Billy Elliot The Musical
Music by Elton John, book and lyrics by Lee Hall
Curve Theatre, Leicester
“This is by far the most ambitious show we have staged at Curve!” These are the words of Nikolai Foster, who is deep into his seventh year as Artistic Director at the Leicester theatre. First announced almost a year ago, Billy Elliot The Musical is indeed the largest cast, crew and production team ever assembled. Obviously, this is a huge investment from Curve as it unloads a massive post-COVID splash—which adds pressure, risk and most of all expectation.
The choice of Billy Elliot is a punchy one. The appetite for a revival has been brewing since its last UK performance in 2016 and it took a bold operator to decide to take up the challenge. But Foster is all for bold choices and even bolder productions.
Of course, based on Stephen Daldry’s 2000 film, Billy Elliot, the adaptation sees the titular character surrounded by a tight-knit community under threat of collapse as the Miners’ Strike of 1984 and 1985 takes hold of everyday life. Young Billy, struggling with the death of his mother, finds an opportunity to shine through the medium of dance. But is a blunted, working-class town outside of Durham ready to embrace Billy’s new-found passion?
Billy Elliot might possibly take the crown of the most successful British play or musical this century—it is a global behemoth. The spine of this phenomenon is palpable—a strong, humble-rooted story, a variety of hard-hitting and upbeat numbers written by Elton John and a remarkably organic coming-of-age drama which challenges the very make-up of our communities. Audiences come and audiences leave knowing they are guaranteed a good time—so how has Foster’s reimagination of a relatively recent musical taken those audiences by storm?
The director’s fresh revival pieces every element together on a grand stage, heightening big ensemble pieces with sheer scale and multi-faceted layers of storytelling, whilst building intimate and heartfelt beats through mighty performances and production design. It is deftly constructed to maximise the emotionality of powerful numbers like “The Stars Looks Down” and “Solidarity” but allows “The Letter” and “Electricity” to shine through minimisation. Musicians, situated on top scaffolding three levels high, being in sight somehow enhances each performance. In tandem with choreographer Lucy Hind, the result is cannot-take-my-eyes-off-it theatre.
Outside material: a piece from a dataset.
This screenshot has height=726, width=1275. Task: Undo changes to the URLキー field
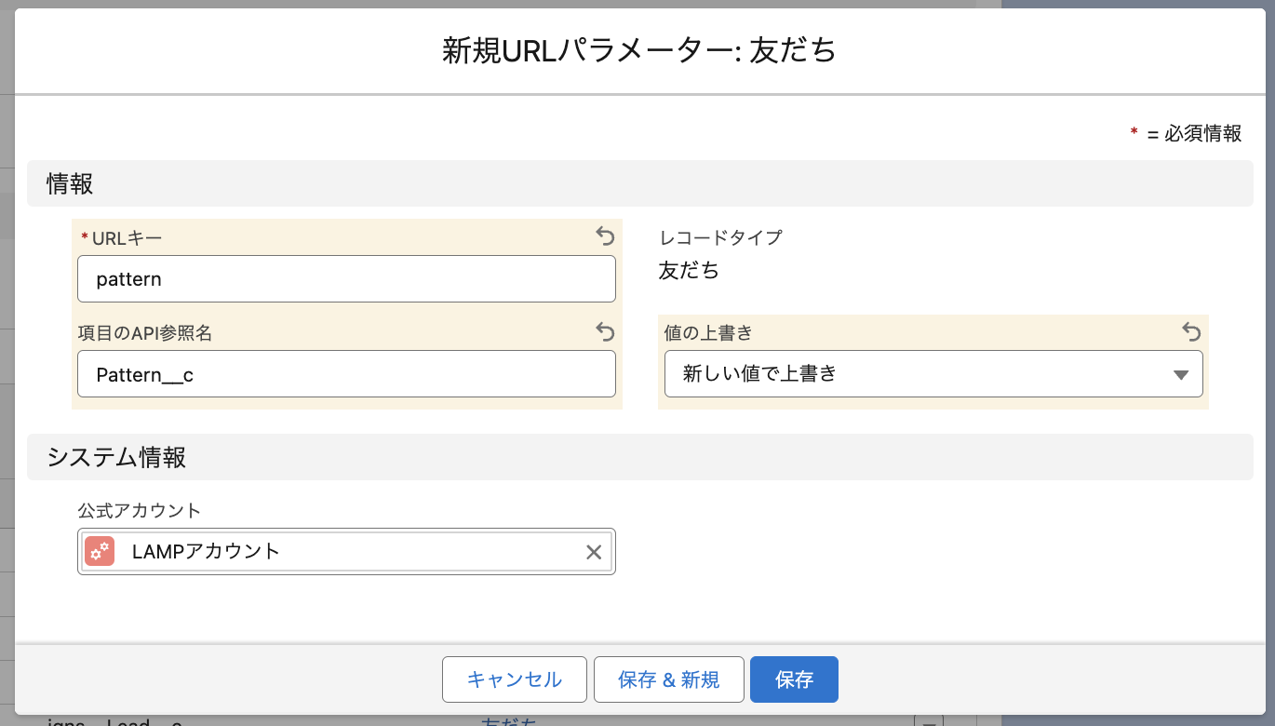[x=605, y=235]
The bare-bones, industrial and stripped-backed set, designed by Michael Taylor, takes plenty from the original production but pushes scale a little further. The incorporation of large, rust-coloured chain-link fences to the stage skilfully provides a metaphor for a world closing in on the mining town, while curtailing Billy’s hopes and dreams.
On this occasion, Billy is played by Samuel Newby—one of three young actors following in the ballet shoes of Tom Holland (Spider-Man films), Dean-Charles Chapman (1917 and Games of Thrones) and Layton Williams (Bad Education and Everybody’s Talking About Jamie). Newby’s performance here is pure and excellent, combining superbly with his dance teacher Mrs Wilkinson (Sally Ann Triplett). These performances are compounded through Joe Caffey's brutally human portrayal as Billy's dad and Luke Baker’s tough but vulnerable display as brother Tony.
Foster’s concoction is a splendid take with a fresh burst of energy. Made at Curve’s Billy Elliot The Musical is a masterpiece of musical theatre. Filled to the brim with talented actors, visionary backstage work and superb source material, Curve has proven the higher the risk, the sweeter the reward—and this really is the cherry on top of the cake.